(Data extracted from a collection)
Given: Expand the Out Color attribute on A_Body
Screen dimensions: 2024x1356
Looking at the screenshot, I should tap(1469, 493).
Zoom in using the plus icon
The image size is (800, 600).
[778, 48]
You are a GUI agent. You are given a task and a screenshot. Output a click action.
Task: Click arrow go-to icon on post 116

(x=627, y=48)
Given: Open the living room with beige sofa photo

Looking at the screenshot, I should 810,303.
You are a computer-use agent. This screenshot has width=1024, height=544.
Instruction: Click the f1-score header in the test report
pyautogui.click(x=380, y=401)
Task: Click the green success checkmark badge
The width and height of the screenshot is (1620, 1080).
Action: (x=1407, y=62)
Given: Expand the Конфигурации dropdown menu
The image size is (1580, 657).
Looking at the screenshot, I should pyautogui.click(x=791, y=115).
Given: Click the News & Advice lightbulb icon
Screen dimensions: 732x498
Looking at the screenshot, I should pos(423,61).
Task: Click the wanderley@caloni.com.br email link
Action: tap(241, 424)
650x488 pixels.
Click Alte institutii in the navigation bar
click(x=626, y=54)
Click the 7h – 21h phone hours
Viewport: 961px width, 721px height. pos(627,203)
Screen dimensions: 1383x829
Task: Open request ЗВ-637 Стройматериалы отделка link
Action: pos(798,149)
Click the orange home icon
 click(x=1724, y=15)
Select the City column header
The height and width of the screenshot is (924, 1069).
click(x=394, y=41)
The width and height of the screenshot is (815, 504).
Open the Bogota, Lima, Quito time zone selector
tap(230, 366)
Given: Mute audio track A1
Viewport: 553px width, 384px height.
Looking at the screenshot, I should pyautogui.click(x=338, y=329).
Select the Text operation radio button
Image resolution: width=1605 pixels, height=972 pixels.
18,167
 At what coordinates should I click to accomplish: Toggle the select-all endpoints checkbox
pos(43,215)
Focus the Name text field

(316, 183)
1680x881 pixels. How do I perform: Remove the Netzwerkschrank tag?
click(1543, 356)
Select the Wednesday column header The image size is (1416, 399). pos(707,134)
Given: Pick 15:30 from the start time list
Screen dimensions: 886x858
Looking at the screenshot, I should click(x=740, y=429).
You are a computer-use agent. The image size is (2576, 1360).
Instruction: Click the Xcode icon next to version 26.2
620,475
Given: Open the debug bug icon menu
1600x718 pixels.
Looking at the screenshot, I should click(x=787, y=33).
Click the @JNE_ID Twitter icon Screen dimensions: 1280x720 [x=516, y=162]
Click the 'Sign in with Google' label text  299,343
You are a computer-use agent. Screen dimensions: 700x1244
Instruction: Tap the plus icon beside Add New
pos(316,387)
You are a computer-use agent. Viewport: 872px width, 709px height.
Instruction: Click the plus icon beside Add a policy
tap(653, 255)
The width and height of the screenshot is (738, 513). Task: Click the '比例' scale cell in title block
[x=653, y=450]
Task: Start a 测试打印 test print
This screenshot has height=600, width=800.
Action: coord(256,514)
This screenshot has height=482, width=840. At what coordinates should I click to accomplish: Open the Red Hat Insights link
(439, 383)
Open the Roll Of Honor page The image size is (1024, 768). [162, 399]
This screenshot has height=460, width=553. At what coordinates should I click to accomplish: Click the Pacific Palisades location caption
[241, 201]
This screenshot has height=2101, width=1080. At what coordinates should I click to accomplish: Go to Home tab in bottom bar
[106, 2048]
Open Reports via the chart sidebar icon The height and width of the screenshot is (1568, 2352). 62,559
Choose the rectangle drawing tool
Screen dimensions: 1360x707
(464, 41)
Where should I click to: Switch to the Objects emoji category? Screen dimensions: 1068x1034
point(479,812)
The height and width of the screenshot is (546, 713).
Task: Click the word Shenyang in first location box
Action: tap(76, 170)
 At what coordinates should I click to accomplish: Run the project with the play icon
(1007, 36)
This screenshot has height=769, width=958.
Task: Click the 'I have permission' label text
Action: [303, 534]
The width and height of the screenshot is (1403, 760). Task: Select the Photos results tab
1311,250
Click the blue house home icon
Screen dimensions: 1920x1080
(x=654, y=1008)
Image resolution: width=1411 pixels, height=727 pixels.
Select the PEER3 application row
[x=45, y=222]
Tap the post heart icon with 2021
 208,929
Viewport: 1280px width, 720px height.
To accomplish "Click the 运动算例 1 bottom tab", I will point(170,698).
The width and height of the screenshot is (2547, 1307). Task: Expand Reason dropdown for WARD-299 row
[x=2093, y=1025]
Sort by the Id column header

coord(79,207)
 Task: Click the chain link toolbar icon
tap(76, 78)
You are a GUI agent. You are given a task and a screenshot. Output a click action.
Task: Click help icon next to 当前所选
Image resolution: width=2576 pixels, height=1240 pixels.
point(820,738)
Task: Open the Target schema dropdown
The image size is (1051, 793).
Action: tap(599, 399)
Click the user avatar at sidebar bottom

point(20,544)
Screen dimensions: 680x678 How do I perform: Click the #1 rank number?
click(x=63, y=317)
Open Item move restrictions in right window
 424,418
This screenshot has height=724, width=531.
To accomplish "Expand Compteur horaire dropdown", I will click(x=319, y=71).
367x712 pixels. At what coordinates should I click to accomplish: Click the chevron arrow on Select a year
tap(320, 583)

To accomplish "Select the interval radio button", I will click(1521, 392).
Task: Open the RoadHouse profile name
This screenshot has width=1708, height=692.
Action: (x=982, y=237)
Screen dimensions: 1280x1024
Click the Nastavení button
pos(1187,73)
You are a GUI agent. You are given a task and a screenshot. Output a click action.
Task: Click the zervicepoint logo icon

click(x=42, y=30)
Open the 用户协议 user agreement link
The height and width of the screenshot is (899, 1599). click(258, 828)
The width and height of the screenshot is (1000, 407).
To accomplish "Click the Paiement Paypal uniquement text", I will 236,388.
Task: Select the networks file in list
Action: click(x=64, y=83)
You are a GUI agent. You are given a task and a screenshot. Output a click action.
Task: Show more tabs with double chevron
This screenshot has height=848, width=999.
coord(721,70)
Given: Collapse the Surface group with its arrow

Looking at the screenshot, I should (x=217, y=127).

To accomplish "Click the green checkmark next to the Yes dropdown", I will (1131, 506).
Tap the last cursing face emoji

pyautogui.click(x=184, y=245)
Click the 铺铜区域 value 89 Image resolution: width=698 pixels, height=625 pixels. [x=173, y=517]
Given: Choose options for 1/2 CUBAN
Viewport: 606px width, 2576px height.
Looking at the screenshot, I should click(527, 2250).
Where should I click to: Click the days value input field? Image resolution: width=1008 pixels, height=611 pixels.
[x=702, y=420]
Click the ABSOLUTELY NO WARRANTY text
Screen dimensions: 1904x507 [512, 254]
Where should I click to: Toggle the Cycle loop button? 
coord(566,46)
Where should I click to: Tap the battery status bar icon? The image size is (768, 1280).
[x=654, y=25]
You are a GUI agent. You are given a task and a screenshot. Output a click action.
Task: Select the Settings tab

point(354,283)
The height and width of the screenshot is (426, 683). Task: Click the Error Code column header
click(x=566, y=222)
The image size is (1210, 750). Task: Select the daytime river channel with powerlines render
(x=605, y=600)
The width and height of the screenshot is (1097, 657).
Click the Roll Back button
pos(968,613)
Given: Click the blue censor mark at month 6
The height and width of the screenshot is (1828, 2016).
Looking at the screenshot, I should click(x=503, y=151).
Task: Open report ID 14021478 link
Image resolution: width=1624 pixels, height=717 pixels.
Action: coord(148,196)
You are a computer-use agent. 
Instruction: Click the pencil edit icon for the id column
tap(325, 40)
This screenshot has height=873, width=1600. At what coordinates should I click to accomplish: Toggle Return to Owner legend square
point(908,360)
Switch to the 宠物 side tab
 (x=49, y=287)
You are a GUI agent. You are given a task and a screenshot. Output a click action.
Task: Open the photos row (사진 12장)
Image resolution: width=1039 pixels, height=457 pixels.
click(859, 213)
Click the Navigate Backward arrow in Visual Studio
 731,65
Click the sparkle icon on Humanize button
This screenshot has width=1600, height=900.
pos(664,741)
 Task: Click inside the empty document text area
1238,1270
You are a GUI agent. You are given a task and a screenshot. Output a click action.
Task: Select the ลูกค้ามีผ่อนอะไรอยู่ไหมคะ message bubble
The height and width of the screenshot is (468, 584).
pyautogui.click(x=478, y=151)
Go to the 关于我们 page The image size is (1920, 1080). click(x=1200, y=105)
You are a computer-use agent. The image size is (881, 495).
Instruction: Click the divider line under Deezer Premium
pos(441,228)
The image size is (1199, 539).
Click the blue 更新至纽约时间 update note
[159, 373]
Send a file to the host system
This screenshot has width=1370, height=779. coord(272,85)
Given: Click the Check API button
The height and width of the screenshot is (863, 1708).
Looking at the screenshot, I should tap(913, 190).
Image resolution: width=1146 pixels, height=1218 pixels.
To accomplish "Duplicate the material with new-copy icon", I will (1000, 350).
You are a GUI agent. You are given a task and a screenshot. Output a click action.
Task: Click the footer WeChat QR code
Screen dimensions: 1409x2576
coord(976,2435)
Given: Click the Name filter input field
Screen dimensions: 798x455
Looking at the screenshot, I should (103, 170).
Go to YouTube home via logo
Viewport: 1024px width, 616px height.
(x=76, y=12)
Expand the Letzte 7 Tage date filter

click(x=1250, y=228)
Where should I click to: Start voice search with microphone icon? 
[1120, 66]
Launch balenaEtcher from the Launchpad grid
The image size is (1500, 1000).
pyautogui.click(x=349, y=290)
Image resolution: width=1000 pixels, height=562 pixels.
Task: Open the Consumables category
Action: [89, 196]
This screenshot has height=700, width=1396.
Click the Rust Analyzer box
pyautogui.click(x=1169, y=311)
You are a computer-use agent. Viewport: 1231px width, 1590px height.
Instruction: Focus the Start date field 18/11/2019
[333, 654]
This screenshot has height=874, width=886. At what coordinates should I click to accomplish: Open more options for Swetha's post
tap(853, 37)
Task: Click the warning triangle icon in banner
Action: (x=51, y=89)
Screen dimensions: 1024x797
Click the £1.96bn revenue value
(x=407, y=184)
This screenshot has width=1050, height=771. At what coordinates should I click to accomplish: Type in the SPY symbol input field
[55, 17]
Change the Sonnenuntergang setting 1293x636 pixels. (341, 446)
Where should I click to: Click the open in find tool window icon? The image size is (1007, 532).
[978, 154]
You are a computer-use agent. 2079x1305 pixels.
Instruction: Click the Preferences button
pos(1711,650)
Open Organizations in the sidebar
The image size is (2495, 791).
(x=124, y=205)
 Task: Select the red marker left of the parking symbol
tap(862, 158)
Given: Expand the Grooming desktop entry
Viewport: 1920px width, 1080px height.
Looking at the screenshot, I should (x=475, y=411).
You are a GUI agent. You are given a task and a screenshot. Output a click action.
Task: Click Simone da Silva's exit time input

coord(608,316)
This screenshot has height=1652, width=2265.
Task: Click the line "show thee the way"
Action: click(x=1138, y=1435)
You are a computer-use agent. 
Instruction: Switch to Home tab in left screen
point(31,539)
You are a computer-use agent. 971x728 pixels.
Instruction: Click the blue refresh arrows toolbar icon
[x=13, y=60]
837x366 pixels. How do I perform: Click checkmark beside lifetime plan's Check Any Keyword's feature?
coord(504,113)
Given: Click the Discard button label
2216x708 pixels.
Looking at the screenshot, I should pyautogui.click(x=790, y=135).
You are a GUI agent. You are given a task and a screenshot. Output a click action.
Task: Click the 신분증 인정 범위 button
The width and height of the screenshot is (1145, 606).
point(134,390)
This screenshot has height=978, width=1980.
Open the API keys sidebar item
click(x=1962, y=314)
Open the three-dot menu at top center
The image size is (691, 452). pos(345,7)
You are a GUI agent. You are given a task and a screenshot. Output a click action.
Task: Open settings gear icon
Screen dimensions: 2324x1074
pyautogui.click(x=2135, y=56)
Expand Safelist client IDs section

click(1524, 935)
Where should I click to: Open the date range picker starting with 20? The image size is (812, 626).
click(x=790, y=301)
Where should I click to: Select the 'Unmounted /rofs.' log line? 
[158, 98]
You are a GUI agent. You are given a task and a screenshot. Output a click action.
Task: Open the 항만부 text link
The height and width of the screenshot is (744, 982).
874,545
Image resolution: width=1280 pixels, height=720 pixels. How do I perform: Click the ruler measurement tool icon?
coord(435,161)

(Task goal):
Change "GUI agent" to "GUI assistant" from the line with "Screen dimensions: 680x678" to the line with "point(354,283)", and give back only those lines with nothing else altered.

(Solution to this exercise):
Screen dimensions: 680x678 How do I perform: Click the #1 rank number?
click(x=63, y=317)
Open Item move restrictions in right window
 424,418
This screenshot has height=724, width=531.
To accomplish "Expand Compteur horaire dropdown", I will click(x=319, y=71).
367x712 pixels. At what coordinates should I click to accomplish: Click the chevron arrow on Select a year
tap(320, 583)

To accomplish "Select the interval radio button", I will click(1521, 392).
Task: Open the RoadHouse profile name
This screenshot has width=1708, height=692.
Action: (x=982, y=237)
Screen dimensions: 1280x1024
Click the Nastavení button
pos(1187,73)
You are a GUI assistant. You are given a task and a screenshot. Output a click action.
Task: Click the zervicepoint logo icon

click(x=42, y=30)
Open the 用户协议 user agreement link
The height and width of the screenshot is (899, 1599). click(258, 828)
The width and height of the screenshot is (1000, 407).
To accomplish "Click the Paiement Paypal uniquement text", I will 236,388.
Task: Select the networks file in list
Action: click(x=64, y=83)
You are a GUI assistant. You are given a task and a screenshot. Output a click action.
Task: Show more tabs with double chevron
This screenshot has height=848, width=999.
coord(721,70)
Given: Collapse the Surface group with its arrow

Looking at the screenshot, I should (x=217, y=127).

To accomplish "Click the green checkmark next to the Yes dropdown", I will (1131, 506).
Tap the last cursing face emoji

pyautogui.click(x=184, y=245)
Click the 铺铜区域 value 89 Image resolution: width=698 pixels, height=625 pixels. [x=173, y=517]
Given: Choose options for 1/2 CUBAN
Viewport: 606px width, 2576px height.
Looking at the screenshot, I should click(527, 2250).
Where should I click to: Click the days value input field? Image resolution: width=1008 pixels, height=611 pixels.
[x=702, y=420]
Click the ABSOLUTELY NO WARRANTY text
Screen dimensions: 1904x507 [512, 254]
Where should I click to: Toggle the Cycle loop button? 
coord(566,46)
Where should I click to: Tap the battery status bar icon? The image size is (768, 1280).
[x=654, y=25]
You are a GUI assistant. You are given a task and a screenshot. Output a click action.
Task: Select the Settings tab

point(354,283)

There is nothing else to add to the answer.